YOUR TASK: From the records below, transcribe exactly the lines that begin at the line with "Click the test table vertical scrollbar" and end at the line with "Given: Click the spek 0.8.5 version label", both included.

[Source data]
----
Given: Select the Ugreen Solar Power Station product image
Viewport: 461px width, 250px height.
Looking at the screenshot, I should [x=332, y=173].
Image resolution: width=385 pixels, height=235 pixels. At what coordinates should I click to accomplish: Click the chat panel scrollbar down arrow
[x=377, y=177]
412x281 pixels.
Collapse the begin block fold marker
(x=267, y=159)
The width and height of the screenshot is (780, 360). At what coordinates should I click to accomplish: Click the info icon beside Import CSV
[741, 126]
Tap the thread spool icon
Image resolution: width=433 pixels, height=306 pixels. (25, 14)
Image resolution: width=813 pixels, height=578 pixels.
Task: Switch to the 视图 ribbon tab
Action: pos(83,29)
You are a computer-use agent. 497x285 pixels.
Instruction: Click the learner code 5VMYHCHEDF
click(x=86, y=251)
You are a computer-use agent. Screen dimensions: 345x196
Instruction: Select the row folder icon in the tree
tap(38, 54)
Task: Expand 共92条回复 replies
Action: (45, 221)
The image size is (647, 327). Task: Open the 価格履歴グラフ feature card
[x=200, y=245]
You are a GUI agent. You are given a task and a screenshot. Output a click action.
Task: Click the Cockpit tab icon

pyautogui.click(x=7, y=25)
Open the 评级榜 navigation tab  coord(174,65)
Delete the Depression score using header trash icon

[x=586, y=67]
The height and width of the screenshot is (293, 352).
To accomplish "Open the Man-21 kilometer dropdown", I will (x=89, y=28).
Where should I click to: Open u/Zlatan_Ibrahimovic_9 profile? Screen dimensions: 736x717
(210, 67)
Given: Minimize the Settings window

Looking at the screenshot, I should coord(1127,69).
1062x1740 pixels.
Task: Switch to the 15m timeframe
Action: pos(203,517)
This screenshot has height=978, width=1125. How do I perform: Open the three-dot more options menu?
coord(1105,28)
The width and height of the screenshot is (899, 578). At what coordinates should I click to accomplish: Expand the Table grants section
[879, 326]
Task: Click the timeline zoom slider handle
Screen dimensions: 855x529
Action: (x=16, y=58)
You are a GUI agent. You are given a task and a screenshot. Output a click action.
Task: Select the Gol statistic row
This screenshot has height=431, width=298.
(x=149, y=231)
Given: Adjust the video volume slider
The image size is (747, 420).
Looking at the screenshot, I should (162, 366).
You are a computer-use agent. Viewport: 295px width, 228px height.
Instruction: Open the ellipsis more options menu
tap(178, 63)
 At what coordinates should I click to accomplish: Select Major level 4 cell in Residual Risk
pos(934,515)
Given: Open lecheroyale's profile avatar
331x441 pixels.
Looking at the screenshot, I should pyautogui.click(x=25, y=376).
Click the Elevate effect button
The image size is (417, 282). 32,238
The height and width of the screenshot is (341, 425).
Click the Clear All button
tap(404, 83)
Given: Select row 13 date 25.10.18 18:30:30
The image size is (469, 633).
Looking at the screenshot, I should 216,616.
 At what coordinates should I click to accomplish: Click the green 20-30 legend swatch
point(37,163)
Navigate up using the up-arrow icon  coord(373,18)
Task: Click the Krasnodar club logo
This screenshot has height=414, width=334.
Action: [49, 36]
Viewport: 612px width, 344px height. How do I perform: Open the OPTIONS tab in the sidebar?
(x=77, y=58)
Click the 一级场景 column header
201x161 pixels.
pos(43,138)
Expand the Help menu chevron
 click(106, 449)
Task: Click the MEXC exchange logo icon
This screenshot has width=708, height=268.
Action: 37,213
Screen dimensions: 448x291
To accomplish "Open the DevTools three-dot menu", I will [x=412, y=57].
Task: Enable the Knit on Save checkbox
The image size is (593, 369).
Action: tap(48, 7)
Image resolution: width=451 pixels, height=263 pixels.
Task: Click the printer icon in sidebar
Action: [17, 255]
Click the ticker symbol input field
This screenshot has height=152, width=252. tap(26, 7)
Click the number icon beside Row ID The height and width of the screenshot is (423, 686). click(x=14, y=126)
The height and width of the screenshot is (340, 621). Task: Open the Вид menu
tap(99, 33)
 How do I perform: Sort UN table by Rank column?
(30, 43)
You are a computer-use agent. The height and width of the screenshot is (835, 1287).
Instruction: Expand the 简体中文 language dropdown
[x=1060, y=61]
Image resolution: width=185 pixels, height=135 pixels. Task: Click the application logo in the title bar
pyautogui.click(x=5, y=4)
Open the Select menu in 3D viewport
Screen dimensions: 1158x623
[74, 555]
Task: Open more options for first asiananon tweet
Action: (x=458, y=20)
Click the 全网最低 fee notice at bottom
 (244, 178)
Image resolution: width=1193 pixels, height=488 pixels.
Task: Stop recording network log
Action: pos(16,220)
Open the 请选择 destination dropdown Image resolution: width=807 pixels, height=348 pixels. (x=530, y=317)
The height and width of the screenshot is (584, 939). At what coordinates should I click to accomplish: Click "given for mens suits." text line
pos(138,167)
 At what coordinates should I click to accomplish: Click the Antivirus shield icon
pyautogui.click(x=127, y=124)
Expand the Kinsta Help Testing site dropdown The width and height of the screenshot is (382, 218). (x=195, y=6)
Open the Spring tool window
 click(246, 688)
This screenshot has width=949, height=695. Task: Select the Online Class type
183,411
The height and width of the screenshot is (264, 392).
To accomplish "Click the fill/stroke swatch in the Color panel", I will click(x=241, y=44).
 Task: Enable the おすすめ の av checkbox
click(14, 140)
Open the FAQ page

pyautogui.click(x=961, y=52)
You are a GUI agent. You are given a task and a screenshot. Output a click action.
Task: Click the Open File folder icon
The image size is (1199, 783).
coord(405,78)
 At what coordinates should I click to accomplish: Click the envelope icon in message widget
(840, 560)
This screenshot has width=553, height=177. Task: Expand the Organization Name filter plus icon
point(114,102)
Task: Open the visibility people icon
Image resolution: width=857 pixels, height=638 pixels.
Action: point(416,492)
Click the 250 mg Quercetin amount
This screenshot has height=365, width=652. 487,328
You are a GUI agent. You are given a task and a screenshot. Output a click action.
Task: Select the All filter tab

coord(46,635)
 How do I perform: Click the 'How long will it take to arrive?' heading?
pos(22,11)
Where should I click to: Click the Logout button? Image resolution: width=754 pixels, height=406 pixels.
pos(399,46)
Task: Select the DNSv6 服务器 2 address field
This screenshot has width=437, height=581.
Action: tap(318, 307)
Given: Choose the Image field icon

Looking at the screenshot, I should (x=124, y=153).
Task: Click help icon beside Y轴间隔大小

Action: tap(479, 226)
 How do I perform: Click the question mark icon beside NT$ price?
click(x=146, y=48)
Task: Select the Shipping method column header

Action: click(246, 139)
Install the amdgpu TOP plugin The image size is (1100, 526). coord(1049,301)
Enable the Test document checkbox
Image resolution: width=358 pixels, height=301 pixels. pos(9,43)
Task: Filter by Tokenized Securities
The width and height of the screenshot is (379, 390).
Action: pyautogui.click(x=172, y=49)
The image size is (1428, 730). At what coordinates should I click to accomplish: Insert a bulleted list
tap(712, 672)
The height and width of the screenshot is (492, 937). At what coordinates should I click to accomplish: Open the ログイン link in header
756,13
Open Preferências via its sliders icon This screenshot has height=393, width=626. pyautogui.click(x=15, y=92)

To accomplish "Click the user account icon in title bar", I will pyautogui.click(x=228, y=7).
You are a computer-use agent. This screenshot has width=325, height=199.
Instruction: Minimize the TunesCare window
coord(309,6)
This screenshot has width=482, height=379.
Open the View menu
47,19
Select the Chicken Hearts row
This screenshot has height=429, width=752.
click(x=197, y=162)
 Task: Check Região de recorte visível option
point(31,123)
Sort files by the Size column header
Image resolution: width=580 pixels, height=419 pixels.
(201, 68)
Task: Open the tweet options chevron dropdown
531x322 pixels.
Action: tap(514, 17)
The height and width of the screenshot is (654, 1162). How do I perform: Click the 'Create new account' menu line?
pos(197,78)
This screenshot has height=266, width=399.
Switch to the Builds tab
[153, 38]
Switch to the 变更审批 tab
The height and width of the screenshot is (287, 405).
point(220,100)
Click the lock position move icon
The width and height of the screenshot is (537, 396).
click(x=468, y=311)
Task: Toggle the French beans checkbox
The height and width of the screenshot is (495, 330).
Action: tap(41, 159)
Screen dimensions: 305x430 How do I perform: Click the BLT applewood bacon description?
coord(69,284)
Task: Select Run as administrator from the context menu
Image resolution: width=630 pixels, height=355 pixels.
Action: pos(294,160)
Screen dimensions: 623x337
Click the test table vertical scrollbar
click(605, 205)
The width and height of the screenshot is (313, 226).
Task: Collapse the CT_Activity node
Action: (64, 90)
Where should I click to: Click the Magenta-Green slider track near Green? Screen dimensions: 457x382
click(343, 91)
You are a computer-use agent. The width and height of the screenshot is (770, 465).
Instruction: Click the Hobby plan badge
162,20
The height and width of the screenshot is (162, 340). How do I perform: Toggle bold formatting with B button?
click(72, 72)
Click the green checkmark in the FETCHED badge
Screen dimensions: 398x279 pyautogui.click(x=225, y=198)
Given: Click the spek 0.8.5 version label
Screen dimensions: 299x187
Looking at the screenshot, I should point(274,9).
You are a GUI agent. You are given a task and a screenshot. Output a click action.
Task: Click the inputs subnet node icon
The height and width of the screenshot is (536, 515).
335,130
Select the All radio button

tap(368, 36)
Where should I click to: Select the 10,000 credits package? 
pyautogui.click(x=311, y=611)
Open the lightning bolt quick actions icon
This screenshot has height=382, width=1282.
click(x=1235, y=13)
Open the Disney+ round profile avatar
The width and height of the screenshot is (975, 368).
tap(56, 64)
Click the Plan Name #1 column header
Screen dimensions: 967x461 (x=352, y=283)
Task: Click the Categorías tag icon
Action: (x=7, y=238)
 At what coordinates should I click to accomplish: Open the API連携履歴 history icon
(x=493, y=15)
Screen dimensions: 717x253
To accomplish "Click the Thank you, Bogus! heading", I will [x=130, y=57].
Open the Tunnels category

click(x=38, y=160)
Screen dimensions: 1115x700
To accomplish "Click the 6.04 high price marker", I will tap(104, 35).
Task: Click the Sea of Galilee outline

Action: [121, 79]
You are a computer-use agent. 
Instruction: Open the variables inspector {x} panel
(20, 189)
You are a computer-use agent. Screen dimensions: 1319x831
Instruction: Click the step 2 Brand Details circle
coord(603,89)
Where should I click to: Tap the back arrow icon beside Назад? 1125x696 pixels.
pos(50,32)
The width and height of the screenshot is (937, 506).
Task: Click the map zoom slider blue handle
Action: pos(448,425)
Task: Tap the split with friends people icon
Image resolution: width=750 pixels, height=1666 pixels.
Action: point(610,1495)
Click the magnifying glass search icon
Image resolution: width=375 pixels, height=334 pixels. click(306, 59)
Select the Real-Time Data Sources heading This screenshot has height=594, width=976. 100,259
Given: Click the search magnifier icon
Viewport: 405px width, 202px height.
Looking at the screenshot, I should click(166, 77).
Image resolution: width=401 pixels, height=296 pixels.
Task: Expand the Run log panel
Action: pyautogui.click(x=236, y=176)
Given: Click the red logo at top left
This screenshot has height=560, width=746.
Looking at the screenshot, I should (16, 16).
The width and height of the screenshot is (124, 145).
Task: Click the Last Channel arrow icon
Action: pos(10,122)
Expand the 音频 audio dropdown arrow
----
ANSWER SECTION:
Click the test table vertical scrollbar
click(605, 205)
The width and height of the screenshot is (313, 226).
Task: Collapse the CT_Activity node
Action: (64, 90)
Where should I click to: Click the Magenta-Green slider track near Green? Screen dimensions: 457x382
click(343, 91)
You are a computer-use agent. The width and height of the screenshot is (770, 465).
Instruction: Click the Hobby plan badge
162,20
The height and width of the screenshot is (162, 340). How do I perform: Toggle bold formatting with B button?
click(72, 72)
Click the green checkmark in the FETCHED badge
Screen dimensions: 398x279 pyautogui.click(x=225, y=198)
Given: Click the spek 0.8.5 version label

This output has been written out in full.